For The First Time

For the First Time

 

The first time I had ever heard of anorexia

I was eight years old,

And I was sitting on Mommy’s lap.

“They starve themselves,” she told me

“Why would they do that?”

“Because they’re sick.”

And that was it

A simple and clean response

To a disease that was rarely simple

And never clean.

 

The first time I met Ana

I was twelve years old,

And staring wide eyed into the mirror.

As if every other time I looked

It had only ever been a lie.

A mass of cellulite that had stuck itself

Right over the sharp edges of bone.

When did I become this?

How did I get here?

The acidic burn of bile hurdled and clawed its way

Up the curved ridges of my throat.

It begged for its release but I pushed it down.

Far, far away.

I turned away from the mirror

And avoided what I believed I could not change.

 

The first time I heard her voice,

I was fourteen years old.

She mocked me as she crept into my thoughts.

She told me that I was

Too fat

Too lazy

Too stupid

And then she told me that she could fix it all.

I ignored her,

She couldn’t be true,

I was better than that.

But the shocking realization tore into me

When I stepped onto the scale.

The numbers shot up and it was all too much.

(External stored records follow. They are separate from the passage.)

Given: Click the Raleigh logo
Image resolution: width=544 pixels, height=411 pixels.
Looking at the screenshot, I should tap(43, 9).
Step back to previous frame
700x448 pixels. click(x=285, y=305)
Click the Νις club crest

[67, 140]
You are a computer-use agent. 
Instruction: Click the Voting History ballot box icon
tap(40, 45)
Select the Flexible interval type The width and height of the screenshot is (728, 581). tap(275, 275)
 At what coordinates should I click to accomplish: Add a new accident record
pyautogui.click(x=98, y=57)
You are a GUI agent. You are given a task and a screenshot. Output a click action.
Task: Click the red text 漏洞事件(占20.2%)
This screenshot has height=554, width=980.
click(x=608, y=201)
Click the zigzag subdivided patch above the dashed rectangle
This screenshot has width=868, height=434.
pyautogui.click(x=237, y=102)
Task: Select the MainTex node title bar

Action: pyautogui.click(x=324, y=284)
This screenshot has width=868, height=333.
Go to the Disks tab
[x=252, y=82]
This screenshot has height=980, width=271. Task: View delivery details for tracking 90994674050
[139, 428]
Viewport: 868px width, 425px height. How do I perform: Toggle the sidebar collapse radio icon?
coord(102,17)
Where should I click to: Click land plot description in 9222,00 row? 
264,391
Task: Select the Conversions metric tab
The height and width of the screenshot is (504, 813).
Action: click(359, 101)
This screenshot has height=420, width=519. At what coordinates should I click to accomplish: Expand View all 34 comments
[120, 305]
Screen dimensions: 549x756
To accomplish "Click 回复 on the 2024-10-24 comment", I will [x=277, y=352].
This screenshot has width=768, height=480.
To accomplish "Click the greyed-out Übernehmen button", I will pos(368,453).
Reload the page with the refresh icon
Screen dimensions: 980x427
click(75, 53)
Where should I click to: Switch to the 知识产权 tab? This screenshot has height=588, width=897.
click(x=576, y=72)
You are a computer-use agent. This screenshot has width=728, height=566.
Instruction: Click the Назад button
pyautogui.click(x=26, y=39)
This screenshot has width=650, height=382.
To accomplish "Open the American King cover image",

Her laughter seethed inside me

And her screams settled inside my heart.

Too fat!

Too lazy!

Too stupid!

And she was right.

Her words had made a home

In the hollowness of my belly.

White lies spilled from me like rain water down the gutter.

I’m not hungry

I already ate

I’m allergic

I would not eat and give her anymore reasons.

Hunger was a rabid animal that clawed against my stomach,

But my lips were sealed in Ana’s kiss.

I would rather choke than swallow a single piece.

 

The first time Ana’s tone turned sultry,

I was sixteen years old.

I had proven myself to her

And she spoke in gentle praise.

She took her boney fingers and caressed my cheeks.

In a breathy whisper she told me that I was strong.

The way my skin had paled and my fingers shook,

I should have felt weak.

I clutched onto her like a safety bar and collapsed into sobs.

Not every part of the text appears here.